ACTION ITEM
Output every line below without omitting or altering anything.

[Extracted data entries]

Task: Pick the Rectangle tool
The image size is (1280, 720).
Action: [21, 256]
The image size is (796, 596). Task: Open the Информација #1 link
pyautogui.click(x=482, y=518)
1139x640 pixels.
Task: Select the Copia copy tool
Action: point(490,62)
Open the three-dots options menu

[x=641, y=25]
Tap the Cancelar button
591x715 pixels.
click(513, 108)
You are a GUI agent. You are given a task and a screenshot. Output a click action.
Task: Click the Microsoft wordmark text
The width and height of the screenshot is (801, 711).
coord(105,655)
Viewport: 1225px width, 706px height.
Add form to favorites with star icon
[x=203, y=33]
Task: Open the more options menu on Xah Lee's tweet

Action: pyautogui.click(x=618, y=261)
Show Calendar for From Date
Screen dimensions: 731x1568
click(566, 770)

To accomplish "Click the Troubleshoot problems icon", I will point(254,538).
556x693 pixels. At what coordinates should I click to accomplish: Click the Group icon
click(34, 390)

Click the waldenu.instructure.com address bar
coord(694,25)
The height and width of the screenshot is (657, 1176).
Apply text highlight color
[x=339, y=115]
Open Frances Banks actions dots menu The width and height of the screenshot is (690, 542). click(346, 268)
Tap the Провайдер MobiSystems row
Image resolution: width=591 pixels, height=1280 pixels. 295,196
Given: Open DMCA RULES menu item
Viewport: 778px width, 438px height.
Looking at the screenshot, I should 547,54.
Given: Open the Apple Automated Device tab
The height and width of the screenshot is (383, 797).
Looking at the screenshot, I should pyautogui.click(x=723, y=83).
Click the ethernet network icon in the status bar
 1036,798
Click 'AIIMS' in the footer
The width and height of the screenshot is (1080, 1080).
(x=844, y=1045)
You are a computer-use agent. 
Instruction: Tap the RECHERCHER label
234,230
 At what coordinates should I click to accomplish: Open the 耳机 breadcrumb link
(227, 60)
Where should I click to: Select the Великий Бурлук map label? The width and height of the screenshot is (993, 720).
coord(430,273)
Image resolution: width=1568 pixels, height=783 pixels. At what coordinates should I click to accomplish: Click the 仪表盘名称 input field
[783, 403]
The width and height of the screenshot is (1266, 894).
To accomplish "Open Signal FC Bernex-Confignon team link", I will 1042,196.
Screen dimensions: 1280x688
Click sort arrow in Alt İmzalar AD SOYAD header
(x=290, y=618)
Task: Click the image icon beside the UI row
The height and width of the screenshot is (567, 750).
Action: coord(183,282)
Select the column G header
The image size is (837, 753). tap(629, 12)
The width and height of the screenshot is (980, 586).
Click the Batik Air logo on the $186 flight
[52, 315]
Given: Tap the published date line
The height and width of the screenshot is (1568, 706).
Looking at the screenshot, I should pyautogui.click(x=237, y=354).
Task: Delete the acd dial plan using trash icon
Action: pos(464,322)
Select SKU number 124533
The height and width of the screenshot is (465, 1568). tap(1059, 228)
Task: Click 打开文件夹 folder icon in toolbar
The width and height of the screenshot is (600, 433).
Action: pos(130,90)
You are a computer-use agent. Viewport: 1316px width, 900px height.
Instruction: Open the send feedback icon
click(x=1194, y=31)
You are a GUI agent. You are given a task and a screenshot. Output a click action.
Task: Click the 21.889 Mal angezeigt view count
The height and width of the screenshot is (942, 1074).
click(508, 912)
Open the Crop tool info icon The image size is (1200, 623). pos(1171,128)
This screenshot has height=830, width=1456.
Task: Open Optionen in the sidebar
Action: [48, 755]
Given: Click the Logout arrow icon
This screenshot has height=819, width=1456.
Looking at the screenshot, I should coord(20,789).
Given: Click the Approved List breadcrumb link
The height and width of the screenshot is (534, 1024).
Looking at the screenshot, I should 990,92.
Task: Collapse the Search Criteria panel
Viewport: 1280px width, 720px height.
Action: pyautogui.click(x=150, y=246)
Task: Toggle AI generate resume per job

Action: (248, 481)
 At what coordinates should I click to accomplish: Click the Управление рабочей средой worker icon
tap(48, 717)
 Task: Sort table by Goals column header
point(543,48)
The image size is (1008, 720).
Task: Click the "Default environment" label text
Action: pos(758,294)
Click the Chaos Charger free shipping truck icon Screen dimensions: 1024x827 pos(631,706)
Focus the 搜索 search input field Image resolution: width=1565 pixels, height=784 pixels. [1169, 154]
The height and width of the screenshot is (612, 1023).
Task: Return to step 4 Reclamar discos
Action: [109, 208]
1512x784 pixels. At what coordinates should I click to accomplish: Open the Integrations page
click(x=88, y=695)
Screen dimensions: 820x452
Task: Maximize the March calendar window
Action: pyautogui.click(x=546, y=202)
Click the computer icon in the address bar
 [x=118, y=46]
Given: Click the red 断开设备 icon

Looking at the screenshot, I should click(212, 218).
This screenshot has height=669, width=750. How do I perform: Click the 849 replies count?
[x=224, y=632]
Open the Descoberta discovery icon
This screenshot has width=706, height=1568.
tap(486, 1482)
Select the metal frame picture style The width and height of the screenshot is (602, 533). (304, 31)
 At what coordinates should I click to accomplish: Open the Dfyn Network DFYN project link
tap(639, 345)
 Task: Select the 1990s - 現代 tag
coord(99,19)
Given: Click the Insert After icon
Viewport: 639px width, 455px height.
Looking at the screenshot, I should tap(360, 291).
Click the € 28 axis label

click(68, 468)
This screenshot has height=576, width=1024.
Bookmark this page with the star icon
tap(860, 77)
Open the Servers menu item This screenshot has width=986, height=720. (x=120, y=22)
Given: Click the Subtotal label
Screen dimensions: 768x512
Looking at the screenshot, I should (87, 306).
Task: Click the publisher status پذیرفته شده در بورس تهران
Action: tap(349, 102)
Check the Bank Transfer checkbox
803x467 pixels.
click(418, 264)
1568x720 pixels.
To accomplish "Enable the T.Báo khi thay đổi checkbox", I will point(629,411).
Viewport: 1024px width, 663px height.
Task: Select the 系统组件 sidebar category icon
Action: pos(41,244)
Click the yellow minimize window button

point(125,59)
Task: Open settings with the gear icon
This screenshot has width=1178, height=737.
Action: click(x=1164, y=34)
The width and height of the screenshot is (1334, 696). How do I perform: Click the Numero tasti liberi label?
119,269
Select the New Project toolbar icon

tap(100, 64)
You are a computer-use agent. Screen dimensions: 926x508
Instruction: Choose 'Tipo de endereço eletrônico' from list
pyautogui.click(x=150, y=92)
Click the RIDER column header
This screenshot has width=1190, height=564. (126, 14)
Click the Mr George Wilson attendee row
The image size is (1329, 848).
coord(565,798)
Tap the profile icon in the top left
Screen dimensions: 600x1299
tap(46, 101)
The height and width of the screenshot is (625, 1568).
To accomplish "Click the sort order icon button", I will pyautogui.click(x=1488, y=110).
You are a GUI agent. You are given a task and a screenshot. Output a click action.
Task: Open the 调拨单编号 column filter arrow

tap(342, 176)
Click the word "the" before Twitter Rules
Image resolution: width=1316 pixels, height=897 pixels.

TASK OUTPUT
Task: Pick the Rectangle tool
The image size is (1280, 720).
Action: [21, 256]
The image size is (796, 596). Task: Open the Информација #1 link
pyautogui.click(x=482, y=518)
1139x640 pixels.
Task: Select the Copia copy tool
Action: point(490,62)
Open the three-dots options menu

[x=641, y=25]
Tap the Cancelar button
591x715 pixels.
click(513, 108)
You are a GUI agent. You are given a task and a screenshot. Output a click action.
Task: Click the Microsoft wordmark text
The width and height of the screenshot is (801, 711).
coord(105,655)
Viewport: 1225px width, 706px height.
Add form to favorites with star icon
[x=203, y=33]
Task: Open the more options menu on Xah Lee's tweet

Action: pyautogui.click(x=618, y=261)
Show Calendar for From Date
Screen dimensions: 731x1568
click(566, 770)

To accomplish "Click the Troubleshoot problems icon", I will point(254,538).
556x693 pixels. At what coordinates should I click to accomplish: Click the Group icon
click(34, 390)

Click the waldenu.instructure.com address bar
coord(694,25)
The height and width of the screenshot is (657, 1176).
Apply text highlight color
[x=339, y=115]
Open Frances Banks actions dots menu The width and height of the screenshot is (690, 542). click(346, 268)
Tap the Провайдер MobiSystems row
Image resolution: width=591 pixels, height=1280 pixels. 295,196
Given: Open DMCA RULES menu item
Viewport: 778px width, 438px height.
Looking at the screenshot, I should 547,54.
Given: Open the Apple Automated Device tab
The height and width of the screenshot is (383, 797).
Looking at the screenshot, I should pyautogui.click(x=723, y=83).
Click the ethernet network icon in the status bar
 1036,798
Click 'AIIMS' in the footer
The width and height of the screenshot is (1080, 1080).
(x=844, y=1045)
You are a computer-use agent. 
Instruction: Tap the RECHERCHER label
234,230
 At what coordinates should I click to accomplish: Open the 耳机 breadcrumb link
(227, 60)
Where should I click to: Select the Великий Бурлук map label? The width and height of the screenshot is (993, 720).
coord(430,273)
Image resolution: width=1568 pixels, height=783 pixels. At what coordinates should I click to accomplish: Click the 仪表盘名称 input field
[783, 403]
The width and height of the screenshot is (1266, 894).
To accomplish "Open Signal FC Bernex-Confignon team link", I will 1042,196.
Screen dimensions: 1280x688
Click sort arrow in Alt İmzalar AD SOYAD header
(x=290, y=618)
Task: Click the image icon beside the UI row
The height and width of the screenshot is (567, 750).
Action: coord(183,282)
Select the column G header
The image size is (837, 753). tap(629, 12)
The width and height of the screenshot is (980, 586).
Click the Batik Air logo on the $186 flight
[52, 315]
Given: Tap the published date line
The height and width of the screenshot is (1568, 706).
Looking at the screenshot, I should pyautogui.click(x=237, y=354).
Task: Delete the acd dial plan using trash icon
Action: pos(464,322)
Select SKU number 124533
The height and width of the screenshot is (465, 1568). tap(1059, 228)
Task: Click 打开文件夹 folder icon in toolbar
The width and height of the screenshot is (600, 433).
Action: pos(130,90)
You are a computer-use agent. Viewport: 1316px width, 900px height.
Instruction: Open the send feedback icon
click(x=1194, y=31)
You are a GUI agent. You are given a task and a screenshot. Output a click action.
Task: Click the 21.889 Mal angezeigt view count
The height and width of the screenshot is (942, 1074).
click(508, 912)
Open the Crop tool info icon The image size is (1200, 623). pos(1171,128)
This screenshot has height=830, width=1456.
Task: Open Optionen in the sidebar
Action: [48, 755]
Given: Click the Logout arrow icon
This screenshot has height=819, width=1456.
Looking at the screenshot, I should coord(20,789).
Given: Click the Approved List breadcrumb link
The height and width of the screenshot is (534, 1024).
Looking at the screenshot, I should 990,92.
Task: Collapse the Search Criteria panel
Viewport: 1280px width, 720px height.
Action: pyautogui.click(x=150, y=246)
Task: Toggle AI generate resume per job

Action: (248, 481)
 At what coordinates should I click to accomplish: Click the Управление рабочей средой worker icon
tap(48, 717)
 Task: Sort table by Goals column header
point(543,48)
The image size is (1008, 720).
Task: Click the "Default environment" label text
Action: pos(758,294)
Click the Chaos Charger free shipping truck icon Screen dimensions: 1024x827 pos(631,706)
Focus the 搜索 search input field Image resolution: width=1565 pixels, height=784 pixels. [1169, 154]
The height and width of the screenshot is (612, 1023).
Task: Return to step 4 Reclamar discos
Action: [109, 208]
1512x784 pixels. At what coordinates should I click to accomplish: Open the Integrations page
click(x=88, y=695)
Screen dimensions: 820x452
Task: Maximize the March calendar window
Action: pyautogui.click(x=546, y=202)
Click the computer icon in the address bar
 [x=118, y=46]
Given: Click the red 断开设备 icon

Looking at the screenshot, I should click(212, 218).
This screenshot has height=669, width=750. How do I perform: Click the 849 replies count?
[x=224, y=632]
Open the Descoberta discovery icon
This screenshot has width=706, height=1568.
tap(486, 1482)
Select the metal frame picture style The width and height of the screenshot is (602, 533). (304, 31)
 At what coordinates should I click to accomplish: Open the Dfyn Network DFYN project link
tap(639, 345)
 Task: Select the 1990s - 現代 tag
coord(99,19)
Given: Click the Insert After icon
Viewport: 639px width, 455px height.
Looking at the screenshot, I should tap(360, 291).
Click the € 28 axis label

click(68, 468)
This screenshot has height=576, width=1024.
Bookmark this page with the star icon
tap(860, 77)
Open the Servers menu item This screenshot has width=986, height=720. (x=120, y=22)
Given: Click the Subtotal label
Screen dimensions: 768x512
Looking at the screenshot, I should (87, 306).
Task: Click the publisher status پذیرفته شده در بورس تهران
Action: tap(349, 102)
Check the Bank Transfer checkbox
803x467 pixels.
click(418, 264)
1568x720 pixels.
To accomplish "Enable the T.Báo khi thay đổi checkbox", I will point(629,411).
Viewport: 1024px width, 663px height.
Task: Select the 系统组件 sidebar category icon
Action: pos(41,244)
Click the yellow minimize window button

point(125,59)
Task: Open settings with the gear icon
This screenshot has width=1178, height=737.
Action: click(x=1164, y=34)
The width and height of the screenshot is (1334, 696). How do I perform: Click the Numero tasti liberi label?
119,269
Select the New Project toolbar icon

tap(100, 64)
You are a computer-use agent. Screen dimensions: 926x508
Instruction: Choose 'Tipo de endereço eletrônico' from list
pyautogui.click(x=150, y=92)
Click the RIDER column header
This screenshot has width=1190, height=564. (126, 14)
Click the Mr George Wilson attendee row
The image size is (1329, 848).
coord(565,798)
Tap the profile icon in the top left
Screen dimensions: 600x1299
tap(46, 101)
The height and width of the screenshot is (625, 1568).
To accomplish "Click the sort order icon button", I will pyautogui.click(x=1488, y=110).
You are a GUI agent. You are given a task and a screenshot. Output a click action.
Task: Open the 调拨单编号 column filter arrow

tap(342, 176)
Click the word "the" before Twitter Rules
Image resolution: width=1316 pixels, height=897 pixels.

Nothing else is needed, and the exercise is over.